Per-User Multi-LoRA: Serving, Personalization, and Composition¶

Last Updated: 2026-03-24

Overview¶

Multi-LoRA is the engineering answer to "how do you give N users personalized models without running N copies." One base model serves all users; per-request LoRA adapters provide personalization. The infrastructure is now mature — vLLM, NVIDIA NIM, and multiple commercial platforms support thousands of concurrent adapters on a single GPU.

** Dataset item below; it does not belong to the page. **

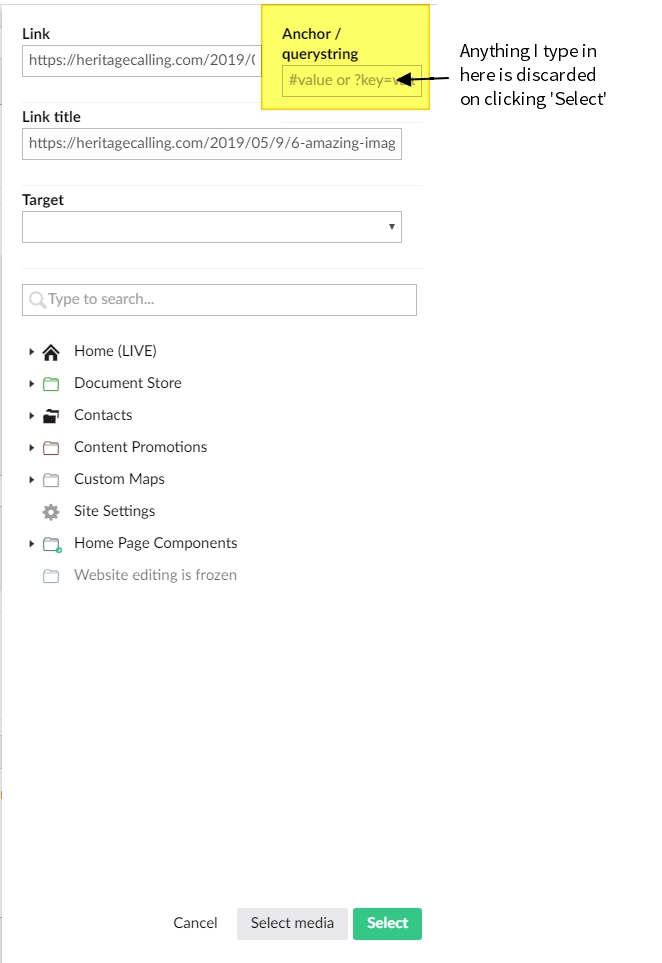Click the Custom Maps folder icon
Screen dimensions: 662x963
(51, 479)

This document covers: serving infrastructure, per-user adapter generation, production cases, and adapter composition.

Serving Infrastructure¶

The Core Idea¶

                   ┌──── LoRA_user_A ────┐
                   │                     │
Request_A ──►  Base Model (frozen)  ──► Response_A
Request_B ──►  + dynamic adapter    ──► Response_B
                   │                     │
                   └──── LoRA_user_B ────┘

All requests share the same base model weights. Each request specifies which LoRA adapter to use. The adapter weights are tiny (10-100 MB) compared to the base model (14+ GB for 7B).

Platform Comparison¶

Platform	Max Concurrent Adapters	Latency Overhead	Key Innovation
vLLM	Configurable (`--max-loras`)	Minimal (SGMV kernel)	LRU cache (GPU → CPU), runtime load/unload API
S-LoRA	2,000 on single A100-80GB	4x throughput vs vLLM-packed	Unified Paging (KV cache + adapter weights share memory pool)
Punica	N/A (kernel-level)	2ms/token additional	SGMV CUDA kernel: batches operations across different LoRAs
NVIDIA NIM	N/A	Minimal	CUTLASS batched GEMM with splitK; multi-tier caching (GPU → host)
LoRAX (Predibase)	128+ with ~20% latency	20% at 128 adapters	Tiered weight caching (GPU → CPU → disk), continuous multi-adapter batching
Together AI	Hundreds (serverless)	~10% of base throughput loss	Cross-LoRA continuous batching, adapter prefetching
Fireworks AI	Dynamic	10-30% TTFT overhead	Cross-Model Continuous Batching via FireAttention
Groq	Dynamic (enterprise)	Zero (hot-swapping on LPU)	Custom LPU hardware, LoRA hot-swap
Ray Serve (Anyscale)	Configurable per replica	Minimal	Cloud storage backends (S3, GCS, Azure) for adapter loading

Key Academic Systems¶

S-LoRA (arxiv 2311.03285) — Three innovations: 1. Unified Paging: KV cache and adapter weights share one memory pool (page size = hidden dimension H) 2. Custom CUDA kernels: Triton kernels for prefill (variable ranks, non-contiguous memory); modified BGMV for decode 3. Tensor Parallelism: LoRA partitioning aligned with Megatron-LM base model

Result: 2,000 adapters on single A100-80GB at 7.6+ req/s. 30x throughput vs HuggingFace PEFT.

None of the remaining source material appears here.